In many cases, pulmonary stenosis is mild and the narrowing does not significantly inhibit blood flow to the lungs. Peripheral pulmonary stenosis narrows the valve itself, but is generally mild. Such mild cases usually never require treatment, although physicians may hear a heart murmur when a stethoscope is applied to the chest of a newborn. The risk with more serious forms of pulmonary stenosis is back up of fluid into the heart and veins, and the need for the right ventricle to pump harder to move blood into the lungs. Over time, the extra work the heart is doing can result in heart failure.
The most common intervention for treating pulmonary stenosis is non-surgical. During a cardiac catheterization, a small balloon attached to the catheter is threaded through the heart to the pulmonary valve and then inflated to reduce narrowing. This treatment, balloon valvuloplasty, has a high degree of success. It also has the advantage of being an outpatient procedure when successful.
Sometimes balloon valvuloplasty is not enough. The procedure may be attempted to address the pulmonary stenosis, but may not be successful. If pulmonary stenosis still exists, several surgical options are available. The most common option is to excise the valve and replace it with either a pig valve, or a human valve from a cadaver. Unlike other transplants, rejection is not a factor in this surgery.

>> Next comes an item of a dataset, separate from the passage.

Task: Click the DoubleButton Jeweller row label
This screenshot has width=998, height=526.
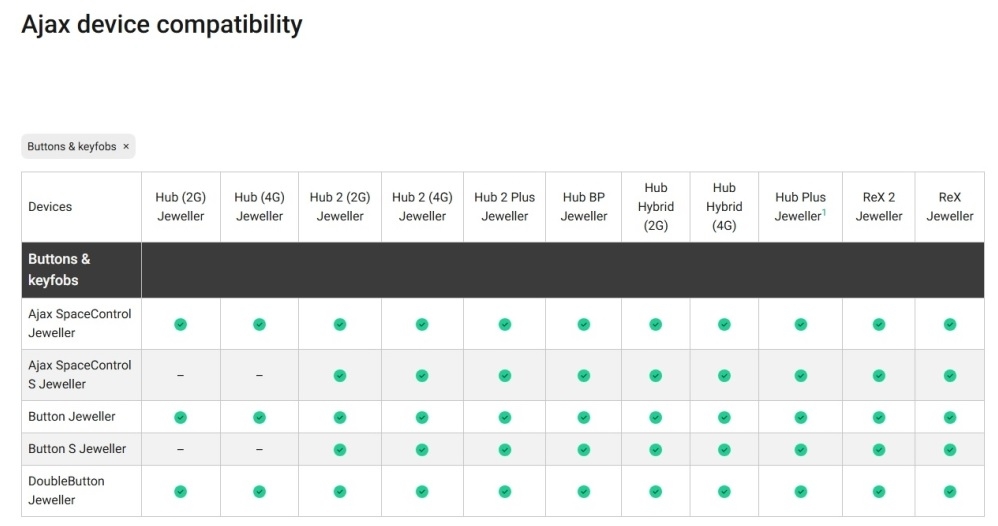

Children with this type of surgery generally do extremely well, but the valve does not grow with them, so at some point replacement of the valve is necessary. With most children, this may be done about ten years after the initial valve placement. Valve replacement, though it sounds serious, is considered a fairly routine procedure by most cardiothoracic surgeons.
Survival rates are excellent for valve replacements. Because of the artificial valve, cardiologists recommend antibiotics before dental procedures. Additionally, a child may be placed on long-term aspirin to prevent clots from forming in the new valve. The child will need to see a cardiologist yearly. This physician will assess the degree to which the new valve is working, and also determine when the valve might need replacement.
A child with pulmonary stenosis rarely needs immediate intervention right after birth. Pulmonary stenosis affects the heart over time, and the effect is varied by the degree of stenosis. Frequently, though, pulmonary stenosis is present with other defects, as in Tetralogy of Fallot, or hypoplastic right heart syndrome. In these cases, surgery may need to be performed shortly after birth to address these other defects.